Giffords, a conservative Democrat who favors immigration reform, has been the victim of threats and attacks against her office, especially after her vote for healthcare reform. During last year’s political campaign, former Alaska Senator Sarah Palin —whose motto is "Don’t retreat, reload"— used crosshairs on Giffords’ seat in a visualization of congressional districts targeted for Republican takeover. At the time, Giffords’ opponent held campaign meeting at a shooting gallery.

This doesn’t mean that the angry political climate generated by the far right is responsible for the Arizona tragedy. However, as Pima County Sheriff Clarence Dupnik said, the "vitriolic" nature of current political debate —especially in Arizona— can lead an unstable person to this sort of action.

It isn’t clear yet if the suspected gunman, Jared Lee Loughner, had political motives. What is known is that he has a troubled past and appears to be mentally unstable with delusional ideas mixed with anti-governmental rhetoric. Despite signs of mental instability, he was able to legally purchase the gun he used in the massacre thanks to Arizona’s gun laws, the most permissive in the country.

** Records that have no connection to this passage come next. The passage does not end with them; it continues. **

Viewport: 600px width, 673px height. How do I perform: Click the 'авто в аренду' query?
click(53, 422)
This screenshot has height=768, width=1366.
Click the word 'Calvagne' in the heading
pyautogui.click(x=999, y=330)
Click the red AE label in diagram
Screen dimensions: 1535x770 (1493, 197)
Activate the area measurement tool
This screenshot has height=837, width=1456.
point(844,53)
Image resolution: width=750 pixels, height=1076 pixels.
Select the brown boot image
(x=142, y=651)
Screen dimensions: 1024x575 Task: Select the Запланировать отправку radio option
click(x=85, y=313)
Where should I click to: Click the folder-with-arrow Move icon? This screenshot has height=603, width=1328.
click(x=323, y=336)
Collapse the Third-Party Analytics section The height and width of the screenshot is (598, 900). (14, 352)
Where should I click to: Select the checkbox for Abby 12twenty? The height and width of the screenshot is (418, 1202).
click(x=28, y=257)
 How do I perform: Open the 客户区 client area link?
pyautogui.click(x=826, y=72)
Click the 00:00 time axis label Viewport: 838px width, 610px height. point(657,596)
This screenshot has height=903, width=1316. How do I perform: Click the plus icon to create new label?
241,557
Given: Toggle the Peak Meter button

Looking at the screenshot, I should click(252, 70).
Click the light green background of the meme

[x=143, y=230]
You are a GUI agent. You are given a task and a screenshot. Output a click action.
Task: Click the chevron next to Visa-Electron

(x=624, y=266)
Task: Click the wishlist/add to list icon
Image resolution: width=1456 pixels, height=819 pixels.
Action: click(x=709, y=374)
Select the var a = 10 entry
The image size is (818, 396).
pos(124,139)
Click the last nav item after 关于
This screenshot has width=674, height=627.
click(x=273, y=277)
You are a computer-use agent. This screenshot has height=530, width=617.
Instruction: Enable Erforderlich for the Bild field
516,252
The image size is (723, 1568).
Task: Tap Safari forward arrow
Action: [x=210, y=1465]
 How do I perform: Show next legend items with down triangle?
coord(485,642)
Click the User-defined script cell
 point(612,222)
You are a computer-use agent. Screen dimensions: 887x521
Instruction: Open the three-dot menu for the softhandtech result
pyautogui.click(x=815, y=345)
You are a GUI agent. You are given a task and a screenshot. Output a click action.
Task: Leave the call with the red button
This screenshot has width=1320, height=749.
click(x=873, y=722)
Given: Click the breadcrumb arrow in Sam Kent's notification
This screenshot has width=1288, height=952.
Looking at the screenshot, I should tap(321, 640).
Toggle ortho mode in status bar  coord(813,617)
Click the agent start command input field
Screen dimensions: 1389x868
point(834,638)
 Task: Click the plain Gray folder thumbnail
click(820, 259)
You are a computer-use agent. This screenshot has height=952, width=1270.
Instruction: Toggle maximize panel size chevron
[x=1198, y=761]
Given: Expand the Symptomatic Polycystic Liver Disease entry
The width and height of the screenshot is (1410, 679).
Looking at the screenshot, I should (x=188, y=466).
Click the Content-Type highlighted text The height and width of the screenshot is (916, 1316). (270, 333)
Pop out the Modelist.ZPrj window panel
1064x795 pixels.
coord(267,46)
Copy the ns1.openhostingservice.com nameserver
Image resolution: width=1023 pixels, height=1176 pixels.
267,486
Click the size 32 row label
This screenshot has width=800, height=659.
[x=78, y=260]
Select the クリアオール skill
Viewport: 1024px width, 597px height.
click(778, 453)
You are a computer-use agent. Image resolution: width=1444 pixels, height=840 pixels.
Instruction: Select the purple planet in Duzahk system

There is no question that this tragedy will have many repercussions. Among them, we worry about the impact on our democratic system, where direct contact between lawmakers and those they represent is irreplaceable. It is natural that congressmen and women are worried about their security and that they are taking appropriate precautions. Yet, this incident must not result in our nation's legislators isolating themselves from their constituents.

What happened in Tucson was a confluence of factors. No question, our politicians’ security must be addressed. It would be a tragic mistake, however, to leave it at that. The victim of this massacre is our society as a whole, represented by those killed and wounded. For them —and for us— security for legislators does little. The way to protect our citizens is with appropriate gun control and with constructive political debate that is neither vitriolic nor violent.